When it comes to protecting intellectual property, few companies are as aggressive as Star Wars creator Lucasfilm. And for good reason: decades of merchandising revenue have helped give rise to an (ahem) empire worth billions. Series creator George Lucas is personally worth $3.3 billion, Forbes estimates.
Thus, if the Star Wars imagery appears in anything -- especially a promo video -- you know it's with the express permission of Lucasfilm, which wouldn't grant it without expecting a few fat checks to arrive at Skywalker Ranch. And that puts Finland's Rovio Entertainment, creator of the megahit mobile game Angry Birds, in rare company:
Nice, right? Forget for a moment that the game itself could set download records when it goes live on Nov. 8. For investors, the less-thrilling business details are what make this interesting. Lucasfilm and Rovio are also partnering on merchandise, selling a number of themed toys through Toys R Us. (Check out the samples Mashable previewed during the New York opening.)
Brilliant licensing like this illustrates a key difference between Rovio and rivals such as Zynga (Nasdaq: ZNGA ) , which hasn't done particularly well with generating supplemental merchandising revenue.

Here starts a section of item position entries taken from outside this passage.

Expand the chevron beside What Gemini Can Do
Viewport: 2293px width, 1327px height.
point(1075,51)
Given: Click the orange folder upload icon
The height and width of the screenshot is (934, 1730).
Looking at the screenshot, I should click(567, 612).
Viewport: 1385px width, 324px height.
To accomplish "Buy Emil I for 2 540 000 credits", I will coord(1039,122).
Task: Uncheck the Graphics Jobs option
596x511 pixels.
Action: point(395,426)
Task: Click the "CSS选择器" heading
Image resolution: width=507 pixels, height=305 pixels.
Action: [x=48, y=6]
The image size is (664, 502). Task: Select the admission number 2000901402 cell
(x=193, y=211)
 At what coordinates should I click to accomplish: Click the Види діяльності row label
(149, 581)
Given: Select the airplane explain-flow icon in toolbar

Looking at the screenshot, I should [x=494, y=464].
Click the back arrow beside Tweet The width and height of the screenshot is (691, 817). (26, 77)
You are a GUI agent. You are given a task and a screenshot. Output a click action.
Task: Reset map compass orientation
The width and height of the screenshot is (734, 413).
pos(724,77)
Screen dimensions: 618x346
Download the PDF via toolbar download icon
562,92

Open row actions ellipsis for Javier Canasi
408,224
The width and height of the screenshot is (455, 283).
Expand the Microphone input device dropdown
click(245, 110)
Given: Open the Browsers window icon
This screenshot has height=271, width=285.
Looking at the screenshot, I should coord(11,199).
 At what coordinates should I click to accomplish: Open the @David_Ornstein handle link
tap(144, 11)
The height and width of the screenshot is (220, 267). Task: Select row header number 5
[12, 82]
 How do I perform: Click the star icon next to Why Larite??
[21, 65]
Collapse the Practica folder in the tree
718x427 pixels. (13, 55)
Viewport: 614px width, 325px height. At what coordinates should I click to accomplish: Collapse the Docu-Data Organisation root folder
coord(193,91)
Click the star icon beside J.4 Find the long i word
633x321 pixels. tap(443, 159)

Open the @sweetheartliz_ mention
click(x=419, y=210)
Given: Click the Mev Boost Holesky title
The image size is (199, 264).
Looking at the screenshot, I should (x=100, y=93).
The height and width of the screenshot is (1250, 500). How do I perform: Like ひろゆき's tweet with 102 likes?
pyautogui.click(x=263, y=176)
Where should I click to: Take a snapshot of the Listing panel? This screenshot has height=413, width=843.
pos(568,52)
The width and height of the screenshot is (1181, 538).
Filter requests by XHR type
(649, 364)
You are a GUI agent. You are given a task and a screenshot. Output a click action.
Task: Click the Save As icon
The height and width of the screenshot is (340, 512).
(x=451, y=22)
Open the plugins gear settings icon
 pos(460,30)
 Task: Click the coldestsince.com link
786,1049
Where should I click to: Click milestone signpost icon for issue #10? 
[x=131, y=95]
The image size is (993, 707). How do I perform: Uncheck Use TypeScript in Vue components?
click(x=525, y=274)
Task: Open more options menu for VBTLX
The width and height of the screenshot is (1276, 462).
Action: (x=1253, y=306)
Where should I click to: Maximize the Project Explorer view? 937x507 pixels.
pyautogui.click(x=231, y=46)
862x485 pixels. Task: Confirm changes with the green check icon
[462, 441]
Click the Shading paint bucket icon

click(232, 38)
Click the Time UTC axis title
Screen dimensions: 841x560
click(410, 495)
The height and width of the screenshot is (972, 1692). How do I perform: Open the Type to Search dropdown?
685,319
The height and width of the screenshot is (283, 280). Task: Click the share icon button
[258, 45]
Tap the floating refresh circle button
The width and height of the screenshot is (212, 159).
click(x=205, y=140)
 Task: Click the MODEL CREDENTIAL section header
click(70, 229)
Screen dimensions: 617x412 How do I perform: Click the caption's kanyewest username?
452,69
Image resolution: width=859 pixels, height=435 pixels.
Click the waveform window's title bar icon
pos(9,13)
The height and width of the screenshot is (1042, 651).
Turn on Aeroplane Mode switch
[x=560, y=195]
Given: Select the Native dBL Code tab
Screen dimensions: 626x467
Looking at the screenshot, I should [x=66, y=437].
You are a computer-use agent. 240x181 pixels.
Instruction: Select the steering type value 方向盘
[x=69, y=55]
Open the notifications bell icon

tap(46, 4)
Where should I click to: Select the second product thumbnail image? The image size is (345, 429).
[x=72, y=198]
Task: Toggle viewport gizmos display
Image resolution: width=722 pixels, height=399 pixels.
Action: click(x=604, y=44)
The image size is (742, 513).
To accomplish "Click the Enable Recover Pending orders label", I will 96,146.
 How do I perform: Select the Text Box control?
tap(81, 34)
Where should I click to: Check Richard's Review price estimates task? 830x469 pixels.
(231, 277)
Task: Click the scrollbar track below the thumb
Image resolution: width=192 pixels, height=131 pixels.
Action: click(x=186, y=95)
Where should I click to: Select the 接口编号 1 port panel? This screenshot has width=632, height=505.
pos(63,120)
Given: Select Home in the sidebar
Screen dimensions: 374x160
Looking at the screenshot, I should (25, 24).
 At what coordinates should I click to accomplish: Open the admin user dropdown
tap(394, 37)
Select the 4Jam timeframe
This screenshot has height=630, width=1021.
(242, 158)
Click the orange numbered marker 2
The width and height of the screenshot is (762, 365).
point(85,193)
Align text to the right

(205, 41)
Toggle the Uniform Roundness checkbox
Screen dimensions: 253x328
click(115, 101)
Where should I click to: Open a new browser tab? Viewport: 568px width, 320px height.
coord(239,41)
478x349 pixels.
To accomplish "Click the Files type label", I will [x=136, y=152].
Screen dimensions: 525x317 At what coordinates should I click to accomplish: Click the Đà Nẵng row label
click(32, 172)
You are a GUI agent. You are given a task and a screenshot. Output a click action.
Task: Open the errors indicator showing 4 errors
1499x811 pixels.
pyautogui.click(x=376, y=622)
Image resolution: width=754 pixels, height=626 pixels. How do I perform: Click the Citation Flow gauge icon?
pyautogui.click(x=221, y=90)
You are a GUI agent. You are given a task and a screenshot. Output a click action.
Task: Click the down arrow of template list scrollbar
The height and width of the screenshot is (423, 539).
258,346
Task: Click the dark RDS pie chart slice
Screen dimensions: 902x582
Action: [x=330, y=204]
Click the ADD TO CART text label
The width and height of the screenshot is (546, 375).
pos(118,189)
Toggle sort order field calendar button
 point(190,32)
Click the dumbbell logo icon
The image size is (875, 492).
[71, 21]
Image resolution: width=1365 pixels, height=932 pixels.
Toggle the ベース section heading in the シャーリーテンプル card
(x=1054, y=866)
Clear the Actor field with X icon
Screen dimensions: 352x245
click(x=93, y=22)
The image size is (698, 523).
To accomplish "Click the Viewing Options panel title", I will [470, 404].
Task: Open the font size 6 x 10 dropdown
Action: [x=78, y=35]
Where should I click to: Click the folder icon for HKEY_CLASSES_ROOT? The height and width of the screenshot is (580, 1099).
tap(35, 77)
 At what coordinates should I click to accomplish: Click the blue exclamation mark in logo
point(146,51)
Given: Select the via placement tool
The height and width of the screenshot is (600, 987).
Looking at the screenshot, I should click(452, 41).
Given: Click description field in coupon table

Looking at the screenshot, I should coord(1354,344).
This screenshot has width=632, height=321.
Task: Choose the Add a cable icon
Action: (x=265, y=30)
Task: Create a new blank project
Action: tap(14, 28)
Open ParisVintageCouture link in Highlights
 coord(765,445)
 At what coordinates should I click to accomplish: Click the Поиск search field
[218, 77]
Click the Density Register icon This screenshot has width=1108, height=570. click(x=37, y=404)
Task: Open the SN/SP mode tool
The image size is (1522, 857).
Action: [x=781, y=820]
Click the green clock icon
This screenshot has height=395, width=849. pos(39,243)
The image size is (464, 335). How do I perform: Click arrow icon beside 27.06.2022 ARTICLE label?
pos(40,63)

A better comparable might be Hasbro (Nasdaq: HAS ) , which is not only teaming up with Rovio and Lucasfilm to produce the toys based on Angry Birds: Star Wars, but which has a lot of experience extending its brands into other markets, like feature films. Hasbro and Rovio appear to be on a similar path.
And that's important: In May, reports surfaced that Rovio plans a 2013 IPO. Can the Angry Birds creator succeed where Facebook (Nasdaq: FB ) and Zynga have thus far failed? I like Rovio's chances, if only because merchandising revenue should create a buffer that would prevent a failed game from ruining the profit picture.
Zynga has a much bigger problem. Not only is it embroiled in a patent fight with Electronic Arts, but its customer base -- teens and twentysomethings, mostly -- are fickle users. Can Zynga rev its innovation engine as Rovio cranks its licensing machine? Will it make a difference over the long term?